What Is Dividend Yield?
Dividend yield concerns how much an investor realizes from their investments over the course of a year as a result of dividends. Dividends, which are payouts to investors as a share of a company’s overall profit, can help investors generate bigger returns, and some investors even formulate entire strategies around maximizing dividends.
But it’s important to have a good understanding of dividends, dividend yields, and other related concepts before going too far into the weeds.
Key Points
• Dividend yield represents the annual dividend paid to shareholders relative to the stock price, expressed as a percentage, which helps investors assess potential returns.
• Investors can calculate dividend yield by dividing the annual dividend per share by the stock’s current price, providing insight into a company’s attractiveness as an investment.
• A higher dividend yield may signal an established company, but it can also indicate slower growth or potential financial troubles, requiring careful evaluation.
• Considering the history of dividend growth and the dividend payout ratio can provide additional insights into a company’s financial health and dividend sustainability.

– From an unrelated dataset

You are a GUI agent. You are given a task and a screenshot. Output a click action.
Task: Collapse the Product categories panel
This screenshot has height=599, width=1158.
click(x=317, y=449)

• Understanding the difference between dividend yield and dividend rate is essential, as dividend yield is a ratio while dividend rate is expressed in dollar amounts.
What Is Dividend Yield?
A stock’s dividend yield is how much the company annually pays out in dividends to shareholders, relative to its stock price. The dividend yield is a financial ratio (dividend/price) expressed as a percentage, and is distinct from the dividend itself.

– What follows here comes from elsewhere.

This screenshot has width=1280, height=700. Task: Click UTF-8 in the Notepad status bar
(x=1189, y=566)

Dividend payments are expressed as a dollar amount, and supplement the return a stock produces over the course of a year. For an investor interested in total return, learning how to calculate dividend yield for different companies can help to decide which company may be a better investment.
But bear in mind that a stock’s dividend yield will tend to fluctuate because it’s based on the stock’s price, which rises and falls. That’s why a higher dividend yield may not be a sign of better value.

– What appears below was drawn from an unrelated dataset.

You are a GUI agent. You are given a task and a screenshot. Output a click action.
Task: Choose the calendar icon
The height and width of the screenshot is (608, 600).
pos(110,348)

How Does Dividend Yield Differ From Dividends?
It’s important to really drive home the difference between dividend yield and dividends in general.
Dividends are a portion of a company’s earnings paid to investors and expressed as a dollar amount. Dividends are typically paid out each quarter (although semi-annual and monthly payouts are common). Not all companies pay dividends.
Dividend yield, on the other hand, refers to a stock’s annual dividend payments divided by the stock’s current price, and expressed as a percentage. Dividend yield is one way of assessing a company’s earning potential.
How to Calculate Dividend Yield
Calculating the dividend yield of an investment is useful for investors who want to compare companies and the dividends they pay. For investors looking for investments to help supplement their cash flow, or even to possibly live off dividend income, a higher dividend yield on a stock would be more attractive than a lower one.
What Is the Dividend Yield Formula?
The dividend yield formula is more of a basic calculation than a formula: Dividend yield is calculated by taking the annual dividend paid per share, and dividing it by the stock’s current price:
Annual dividend / stock price = Dividend yield (%)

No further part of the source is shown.